| Outcome | Probability | Yes Bid | Yes Ask | 24h Change | Volume | |
|---|---|---|---|---|---|---|
| Target Price: $70,443.91 | 0% | 0¢ | 0¢ | — | $0 | Trade → |
This market asks whether Bitcoin will trade at or above $70,443.91 within a specified 15‑minute measurement window. It matters because short intraday thresholds capture rapid price moves that traders and risk managers use to hedge, speculate, or assess short‑term volatility.
Bitcoin is a highly liquid but volatile asset whose price can move sharply on minutes‑to‑hours timescales in response to macro news, derivatives flows, and large spot orders. Intraday targets like this sit at the intersection of algorithmic trading, order‑book liquidity, and headline events; past episodes show that price can be driven by concentrated flows or scheduled announcements. The market uses an exchange or index reference and resolves according to the platform’s published rules.
Prediction market odds aggregate participants’ views about whether the price condition will be met in that 15‑minute window; they update in real time as new information arrives.
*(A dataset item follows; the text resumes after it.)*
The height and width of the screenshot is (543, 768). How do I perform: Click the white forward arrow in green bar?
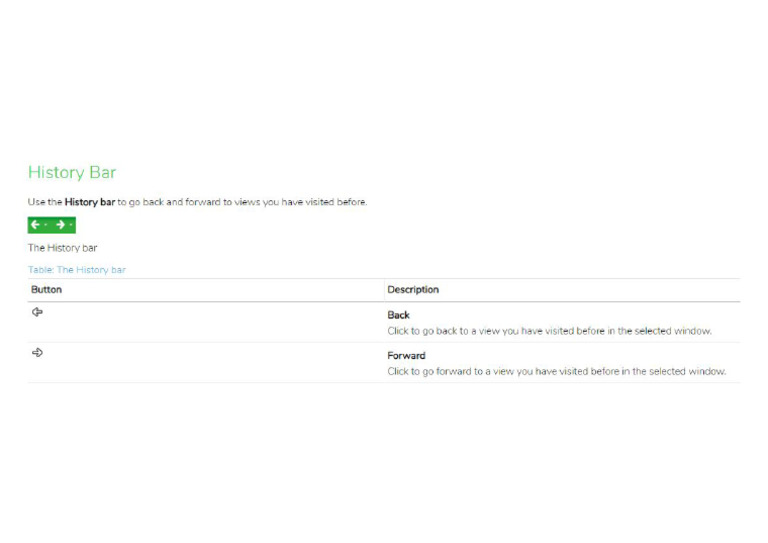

Treat odds as the market’s current consensus belief, not a guaranteed forecast, and consult the event’s resolution rules for exact mechanics.
The event measures whether BTC meets the $70,443.91 threshold during a designated 15‑minute timestamp; the market’s resolution rules specify whether that is the last trade, best bid/ask midpoint, or an index value over that interval—check the event page for the exact reference and timestamp definition.
Resolution occurs at the specific 15‑minute timestamp defined by the platform once the market operator sets the close date; if the close is TBD, monitor the event page for the posted settlement timestamp and any pre‑announced schedule changes.
The contract resolves against the reference feed named in the event rules (an index or specific exchange aggregate); consult the event’s metadata on the KALSHI page to see which data source and computation method are used.
Yes—if the reference data used for resolution records a price at or above the target during the 15‑minute window, even brief spikes can count, though platforms may have data‑quality checks or dispute procedures for obvious anomalies.
Look at historical minute‑level volatility around macro releases, futures expiries, and U.S. trading hours; prior episodes show clustered liquidations and algorithmic momentum runs that can push prices through short‑term thresholds quickly.